Insurance Bad Faith

The Incident

On December 7, 2013, Henry and Carlene Lains suffered a devastating fire at their home in Enumclaw, Washington. The family, which included special needs children, held a “Gold Star” homeowners policy that promised replacement cost coverage. However, instead of the prompt assistance they paid for, the Lains family faced years of delays, lowballing, and aggressive litigation tactics from their insurer, American Family Mutual Insurance Company.

The Insurer’s Failure

Following the fire, American Family’s vendors placed tarps on the roof. These tarps blew off on multiple occasions, allowing winter rains to flood the home and causing extensive mold growth. Despite this, American Family refused to treat the water damage as a separate claim, attempting to cap the family’s recovery at a single policy limit of roughly $269,000, even though repair estimates had climbed to nearly $700,000. Furthermore, the insurer failed to pay for necessary mold, lead, and asbestos remediation—a legal precondition to reconstruction—leaving the family displaced for over two years.

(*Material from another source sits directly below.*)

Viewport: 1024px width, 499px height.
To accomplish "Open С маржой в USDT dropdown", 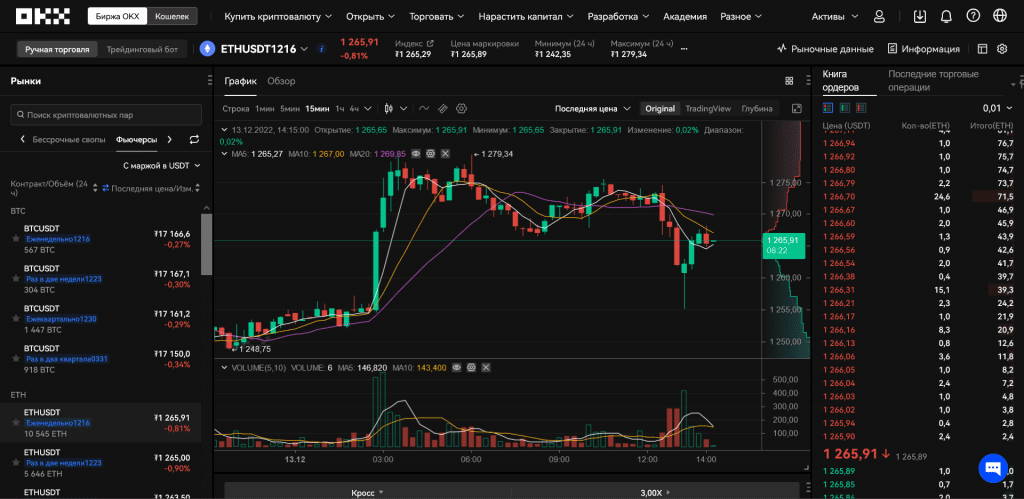I will pyautogui.click(x=161, y=166).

Our Strategy and Legal Victories

Led by attorney Isaac Ruiz, we launched an aggressive legal strategy to hold the insurer accountable for bad faith and breach of contract. We secured several critical victories during litigation. For example:

Multiple Occurrences: We successfully argued that the water intrusion incidents were separate “occurrences” from the initial fire. The U.S. District Court agreed, ruling that the Lainses were entitled to additional policy limits for these subsequent losses.

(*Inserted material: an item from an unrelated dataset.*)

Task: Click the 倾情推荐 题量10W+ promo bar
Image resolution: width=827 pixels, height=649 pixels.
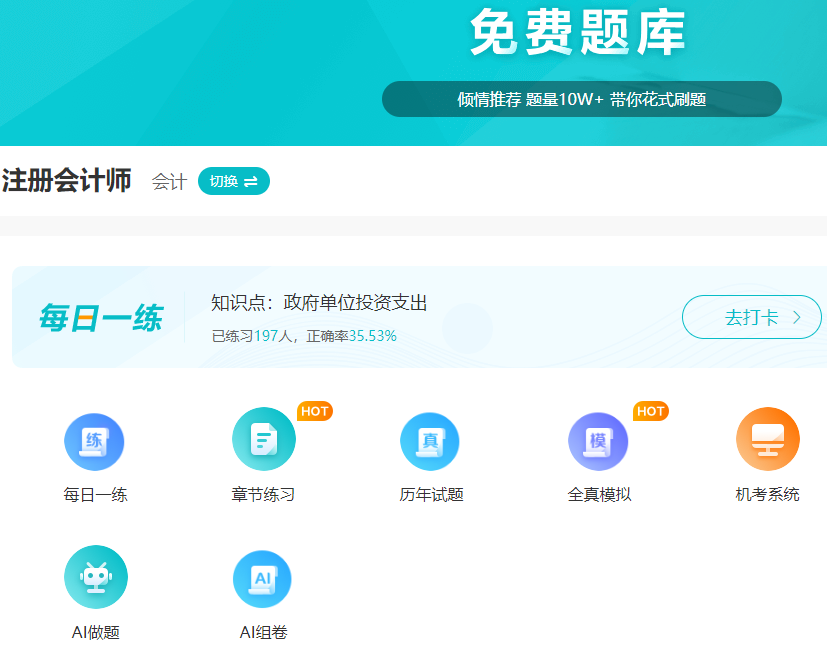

Improper Depreciation: We uncovered that American Family and its vendor, Enservio, were depreciating personal property—including items like a jewelry box and a wedding dress—by 100% based solely on age, ignoring their actual condition. We moved for partial summary judgment, and the Court ruled that American Family violated Washington Administrative Code (WAC) 284-30-380(7) by failing to accurately evaluate actual cash value. The Court further ruled that American Family could not depreciate labor costs on the structural repairs.

Discovery Sanctions: We aggressively pursued discovery regarding American Family’s internal incentives. We sought evidence showing the insurer rewarded adjusters for “severity control” (lowering payments). When the insurer withheld business plans and financial metrics, we moved for sanctions and default judgment to expose their “blind man’s bluff” litigation tactics.

The Result

By systematically dismantling the insurer’s defenses and proving they violated both their own policy and Washington law, we placed the Lains family in a position of strength. Facing a trial where we intended to prove that the insurer put its financial interests above those of its policyholders, American Family agreed to a confidential settlement that we’re extremely proud to have accomplished.

This case was Lains v. American Family.